Celana panjang biru itu tergeletak di lantai. Tanpa berkata apapun, Arka mengambil dan meletakkannya di dekat bantal Arsya. Dengan pikiran yang menyimpulkan bahwa selama ini dibalik hoodie dan celana panjang yang dipakai Arsya di pagi hari saat menyiapkan kopi dan sarapan, ada gaun tidur yang....

Shit! Arka harus menghentikan pikirannya sekarang juga. Dia harus berpikir jernih terlebih dengan masalah yang baru timbul dengan kehadiran Kayla yang tiba-tiba. Masalah yang timbul saat persona lain Arka menguasai tubuhnya. Dan baru diketahui Arka begitu dirinya menerima laporan dari Carnell dan Galen pagi tadi.

"Aku tidak perlu kembali ke kamar itu." Dengan kerudung dan hoodie yang telah terpasang. Arsya menyembulkan diri dari balik selimut. Tapi gerakan tubuh Arsya di balik selimutnya, membuat pandangan Arka sedikit teralihkan pada gerakan itu. Tebakan yang tidak memerlukan konfirmasi, itu adalah gerakan Arsya memakai celana dari balik selimut.

"Kamu harus kembali ke kamarmu." Ucap Arka sambil berusaha mengalihkan pandangannya ke wajah Arsya. "Itu kamarmu dan bukan kamar Kayla. Aku tidak peduli apa yang diucapkana personaku yang lain. Tapi Kayla akan tinggal di hotel dan bukan di mansion ini."

"Tapi kenapa?" Tangan Arsya kini terulur untuk meraih kacamata di meja kecil samping tempat tidur. Setelah memasangkan di wajahnya, Arsya kembali memandang Arka. "Dia adalah calon istri yang kamu inginkan. Calon istri yang kamu..."

"Kamu adalah calon istriku." Arka berkata dengan tegas.
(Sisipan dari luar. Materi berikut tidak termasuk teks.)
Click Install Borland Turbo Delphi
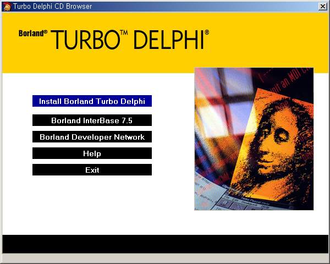 (x=92, y=101)
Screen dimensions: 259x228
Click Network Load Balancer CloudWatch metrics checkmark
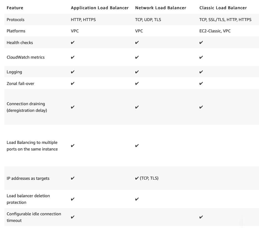coord(137,57)
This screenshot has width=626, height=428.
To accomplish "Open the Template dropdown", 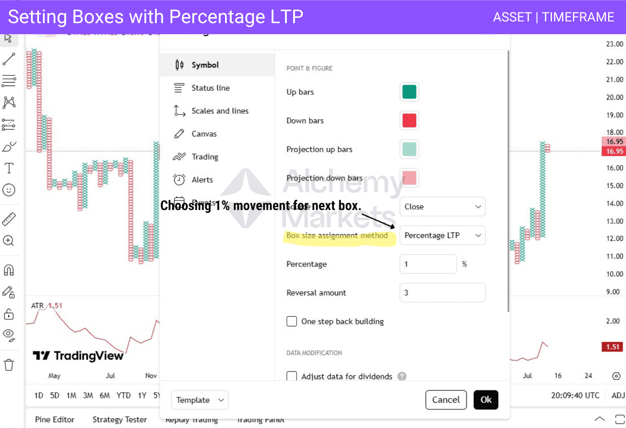I will (x=200, y=400).
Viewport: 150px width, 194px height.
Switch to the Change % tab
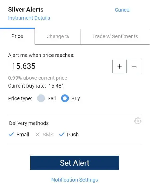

Karena Arka tau kemana arah perkataan Arsya. Carnell telah menceritakan apa yang diucapkan gadis itu pada Carnell di kandang Raad. Juga niat tersirat Arsya untuk pergi dari Chartreuse. "Kamu yang telah aku kenalkan kepada seluruh rakyat Chartreuse sebagai istriku. Bukan Kayla. Jadi kamu lah yang akan menikah denganku minggu depan."

------------------------------------------------------------------------------------------------------------------------------

Perkataan tegas Arka itu berhasil membuat Arsya kehilangan kata-kata. Arsya ingin mendebat perkatan pria itu. Tapi tidak ada satu katapun yang meluncur dari mulutnya yang terbuka. Bukan. Bukan karena Arsya takut. Arsya justru menyukai sisi tegas Arka ini. Bahkan bisa dibilang Arsya terpesona dengan bagaimana suara berat Arka menekankan setiap kata yang diucapkannya. Mungkin karena itulah Arsya tidak bisa berkata-kata.